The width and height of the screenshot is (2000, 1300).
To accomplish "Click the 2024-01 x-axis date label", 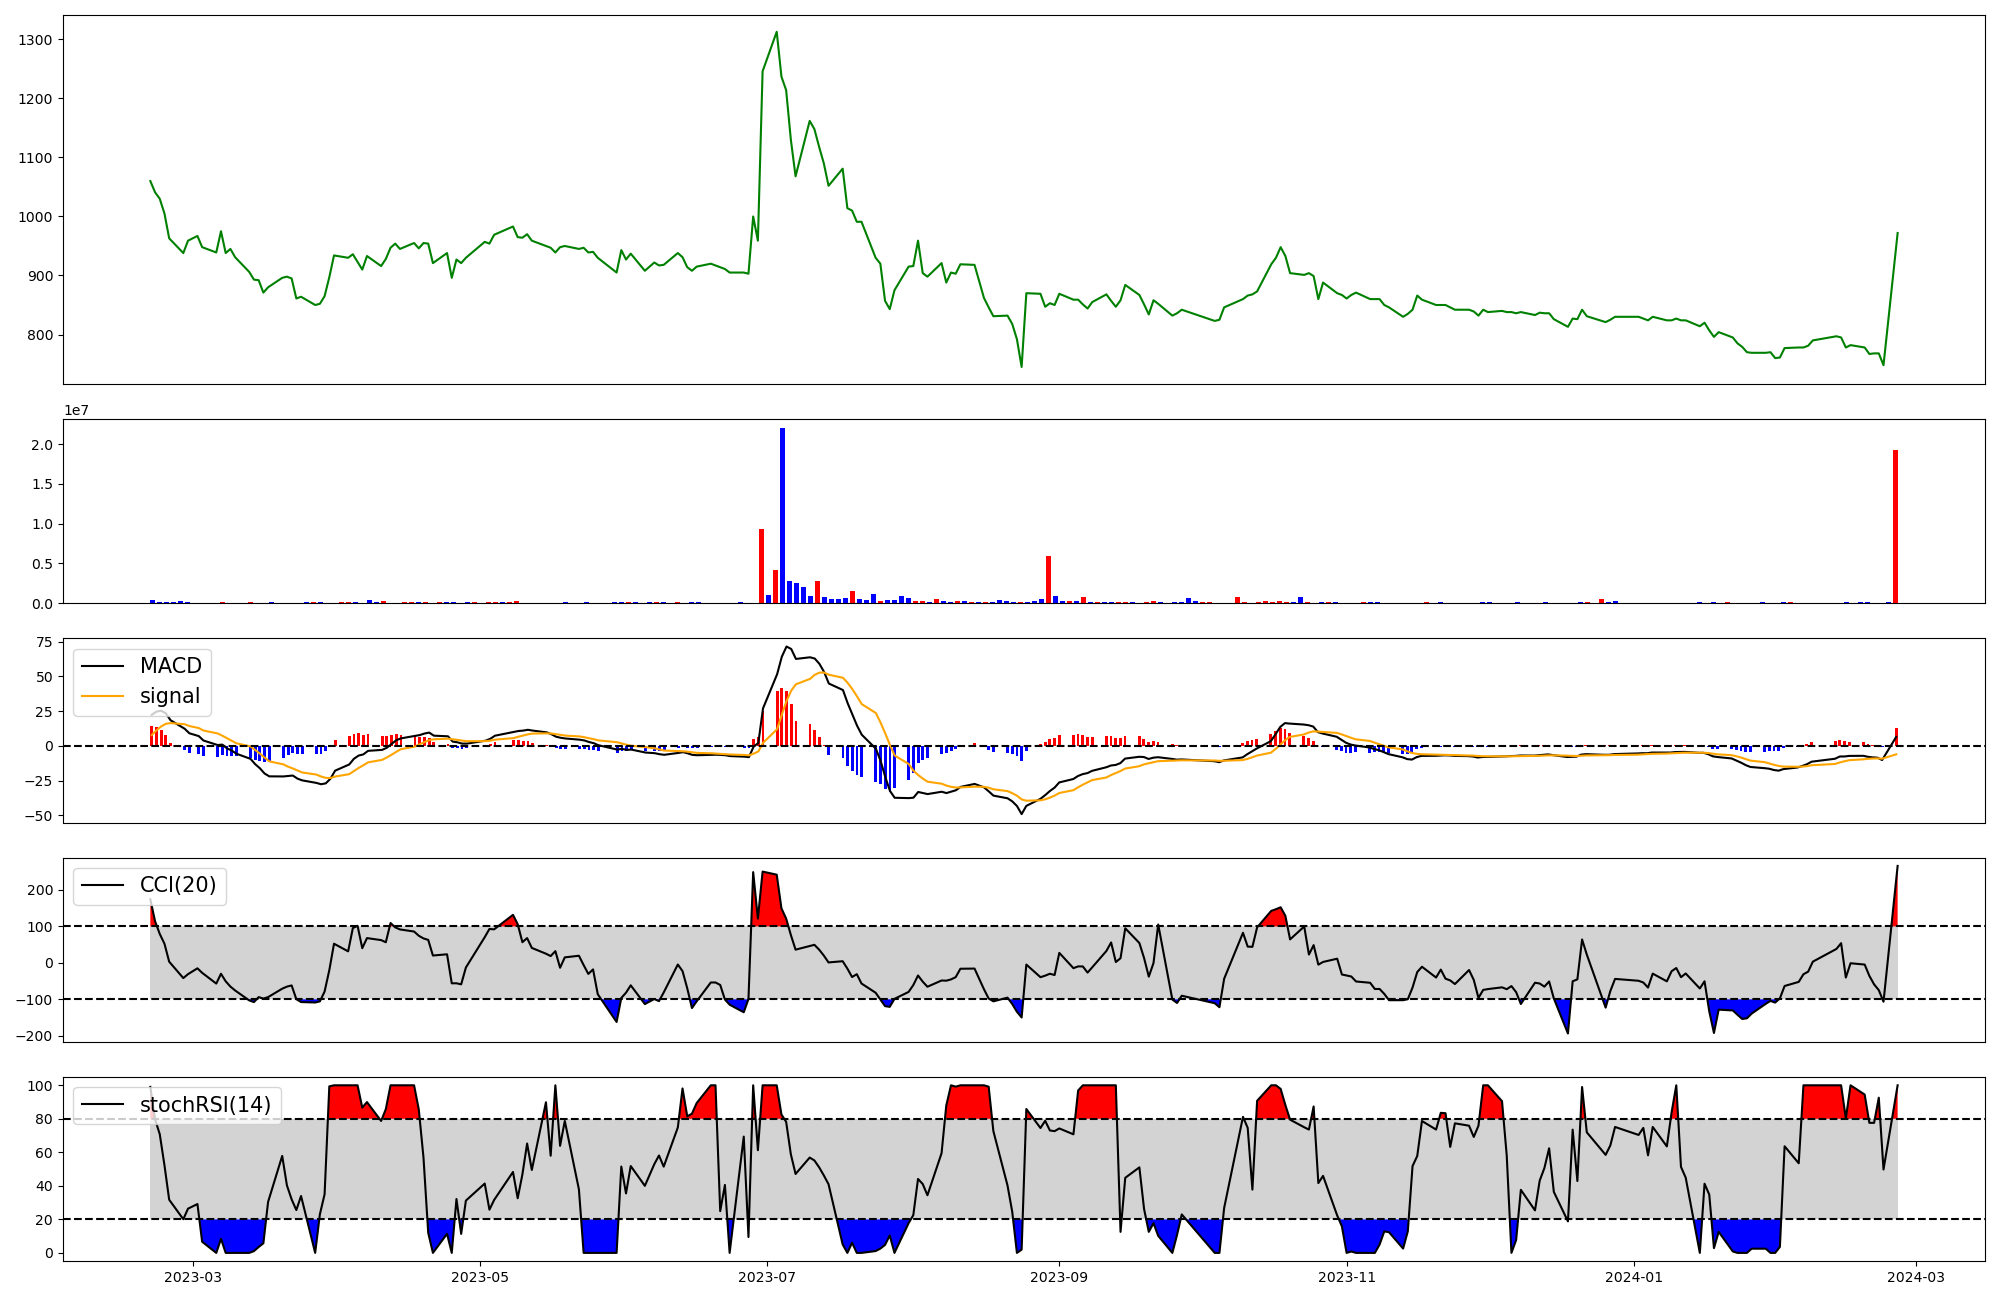I will [1633, 1277].
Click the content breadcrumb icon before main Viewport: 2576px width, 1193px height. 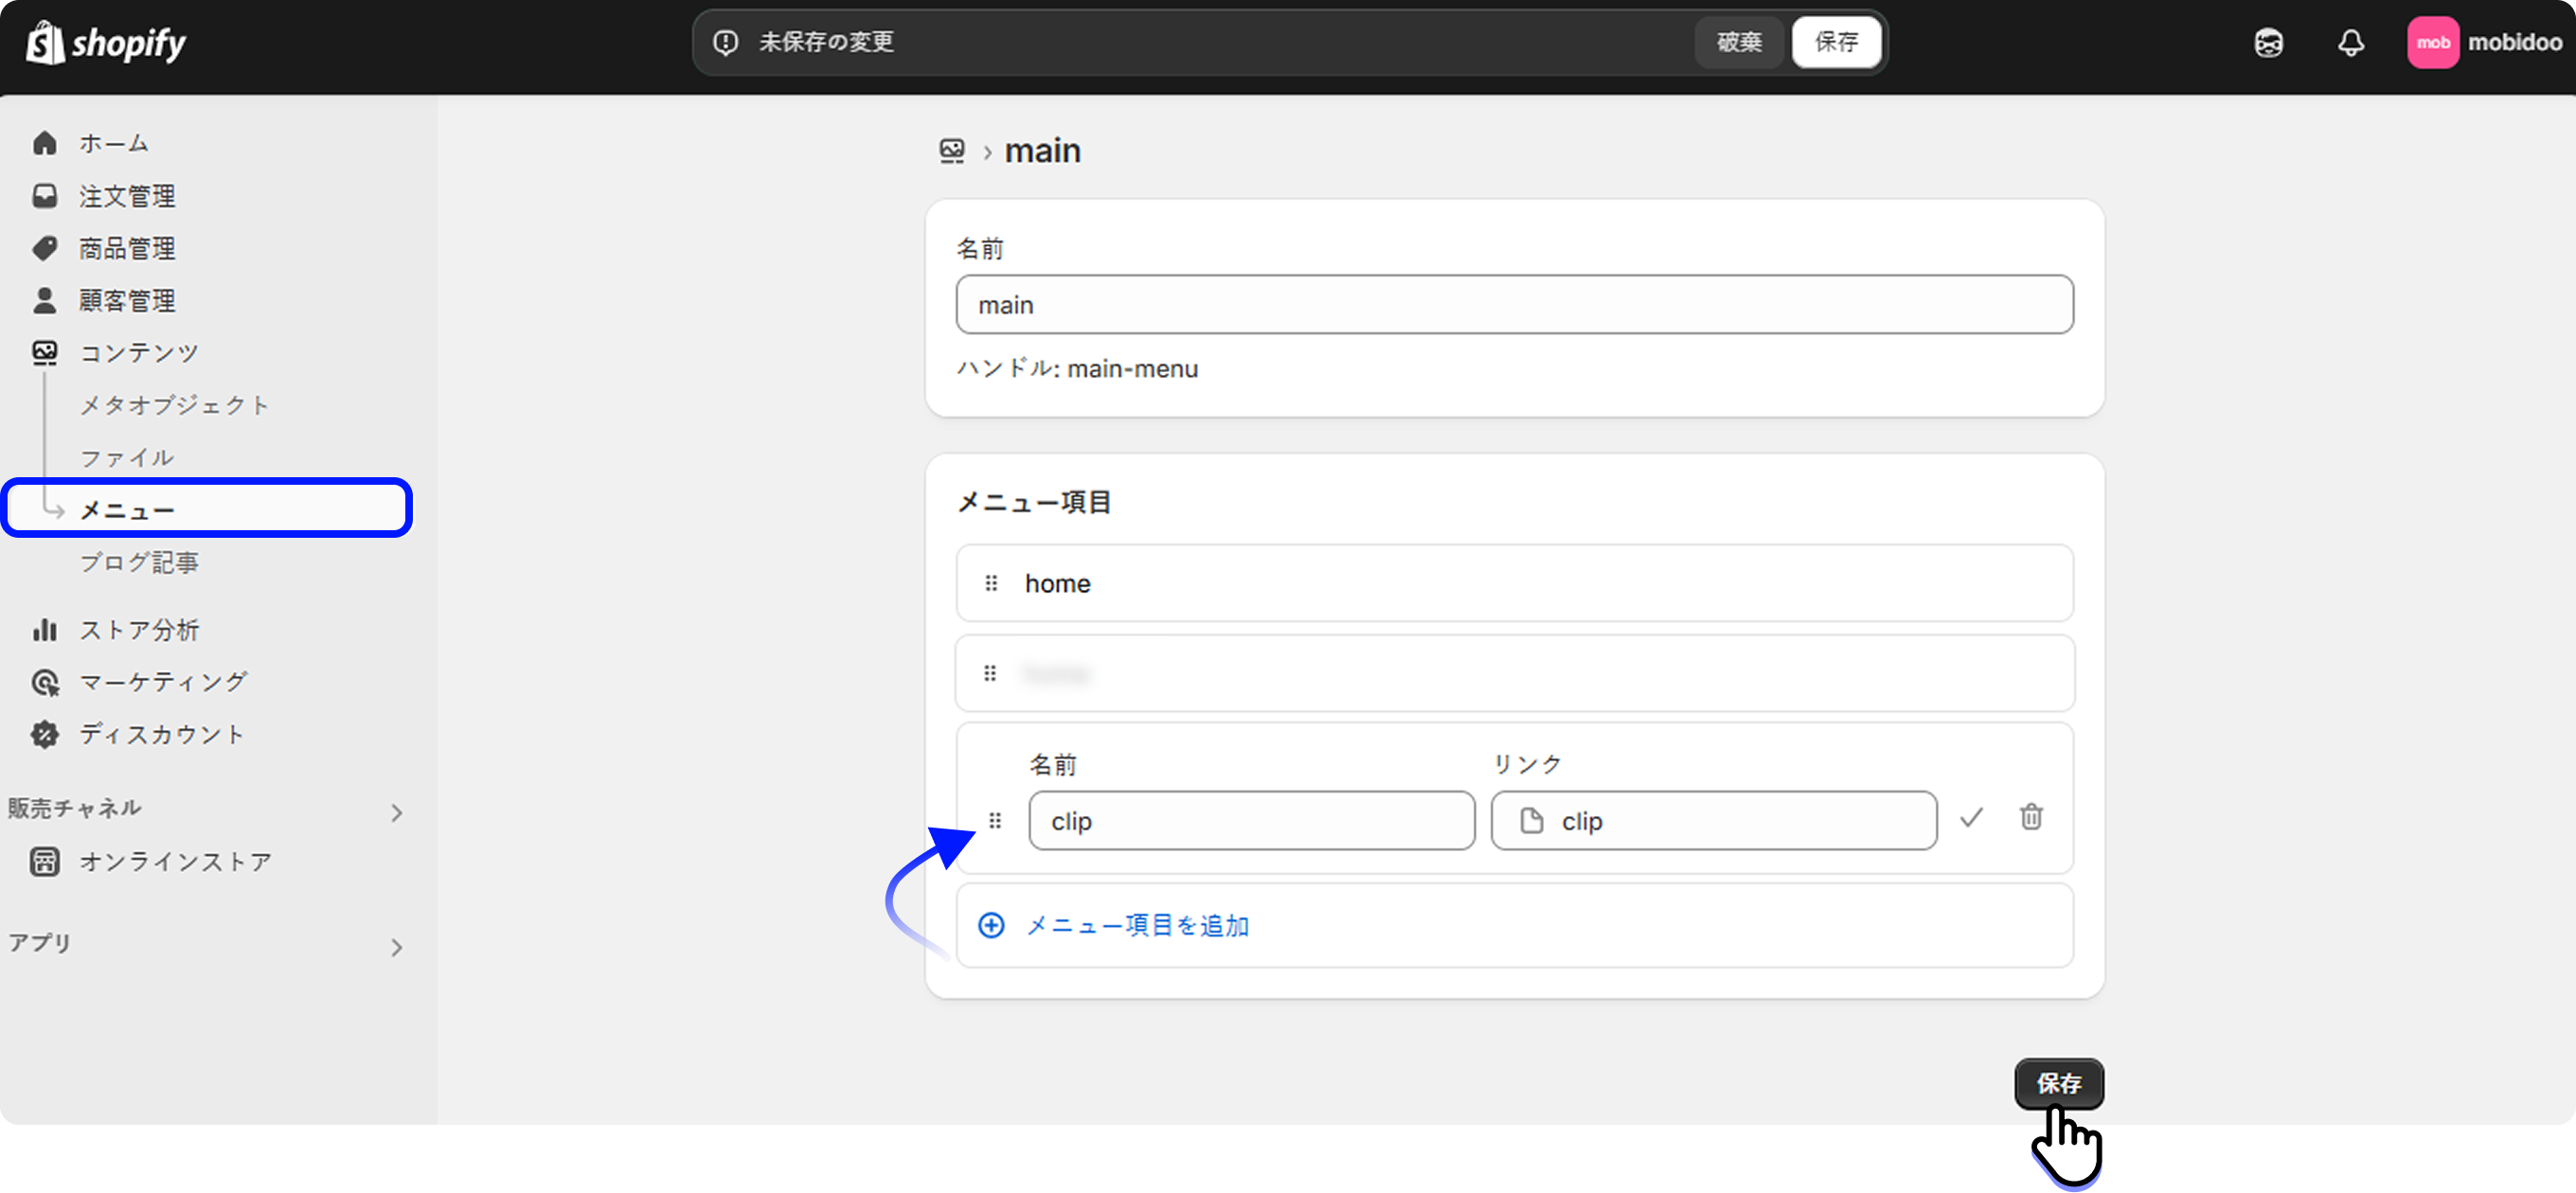[951, 151]
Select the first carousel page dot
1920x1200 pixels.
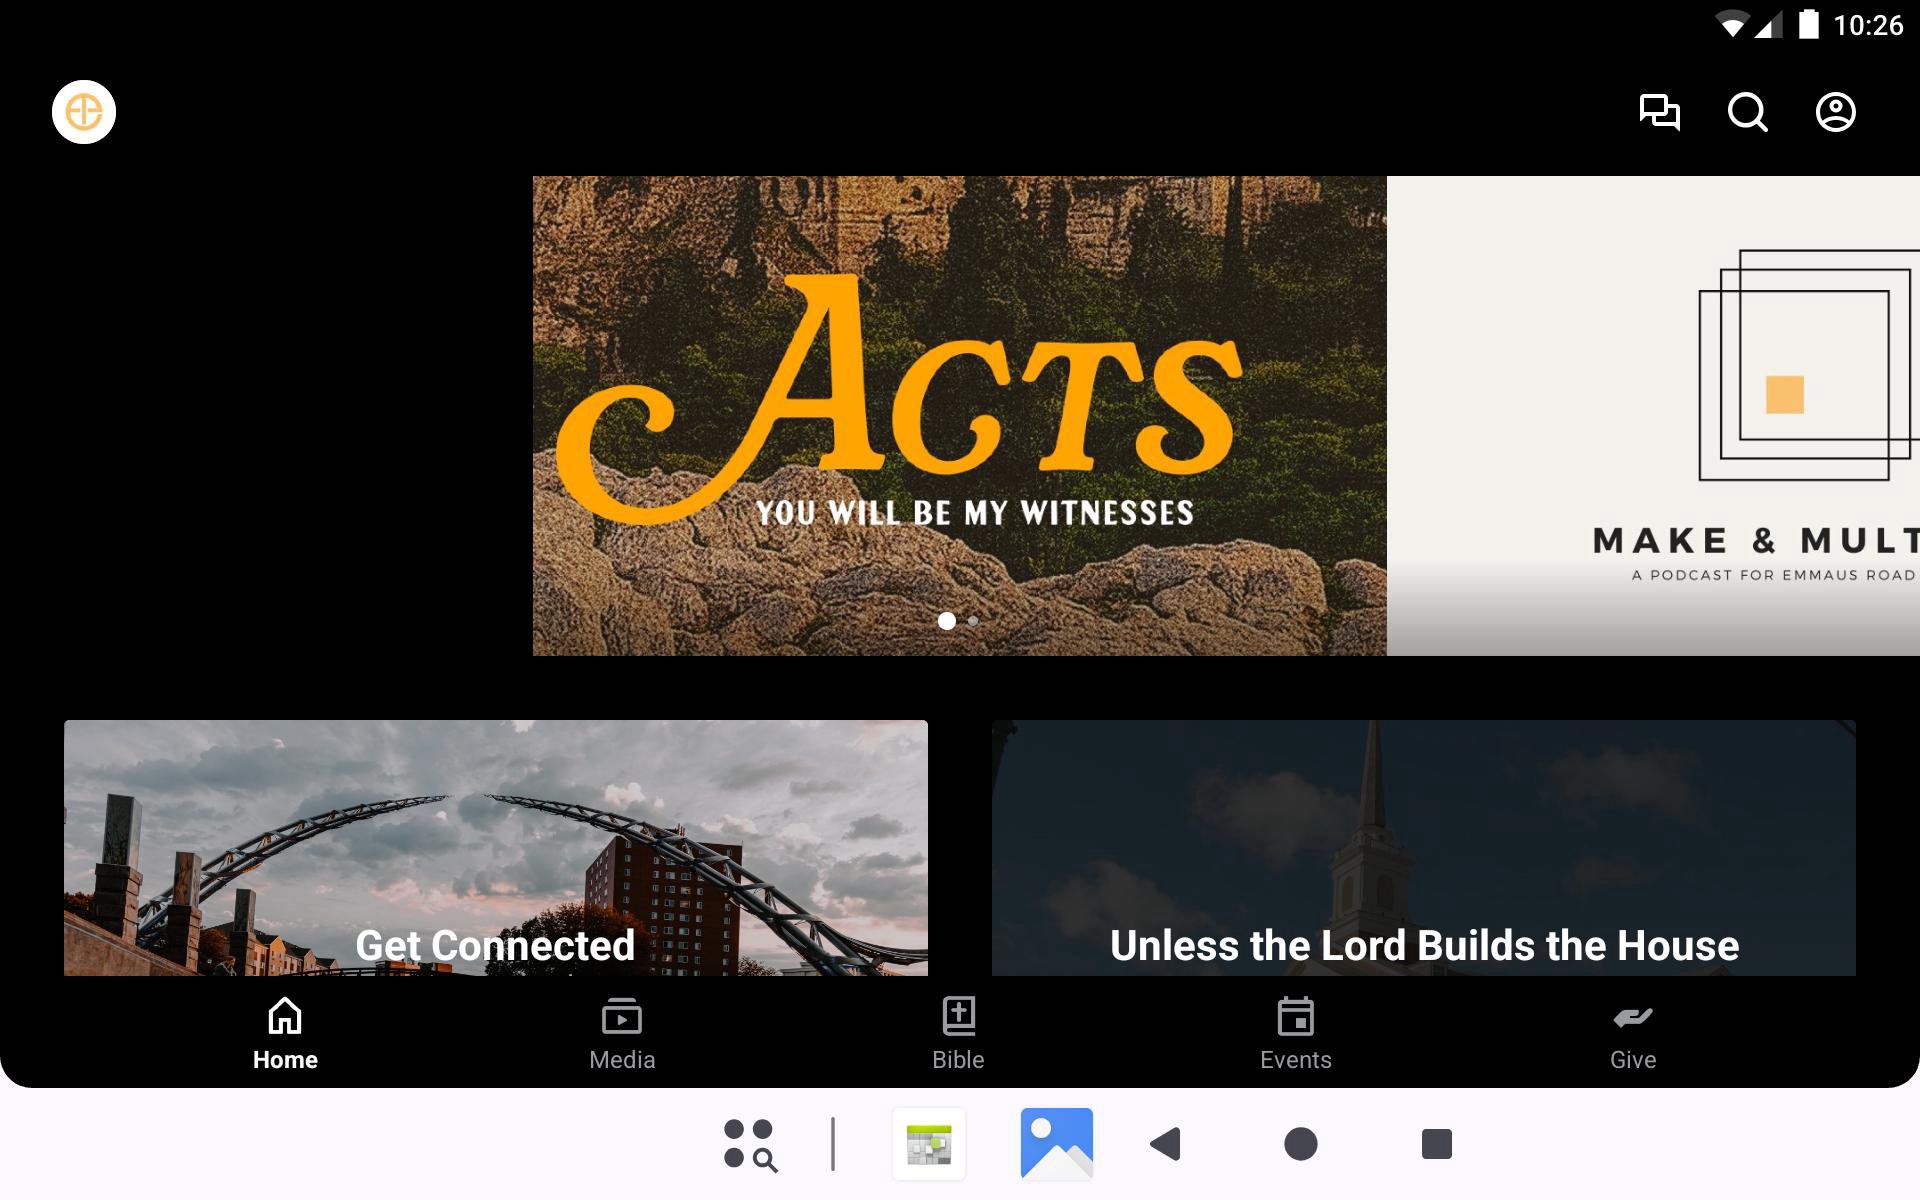click(946, 621)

Activity: Take the lines from the one containing "Select the first carousel page dot" through the final line of the listing above and print them exactly, including both ends but no pictures.

Task answer:
Select the first carousel page dot
1920x1200 pixels.
click(946, 621)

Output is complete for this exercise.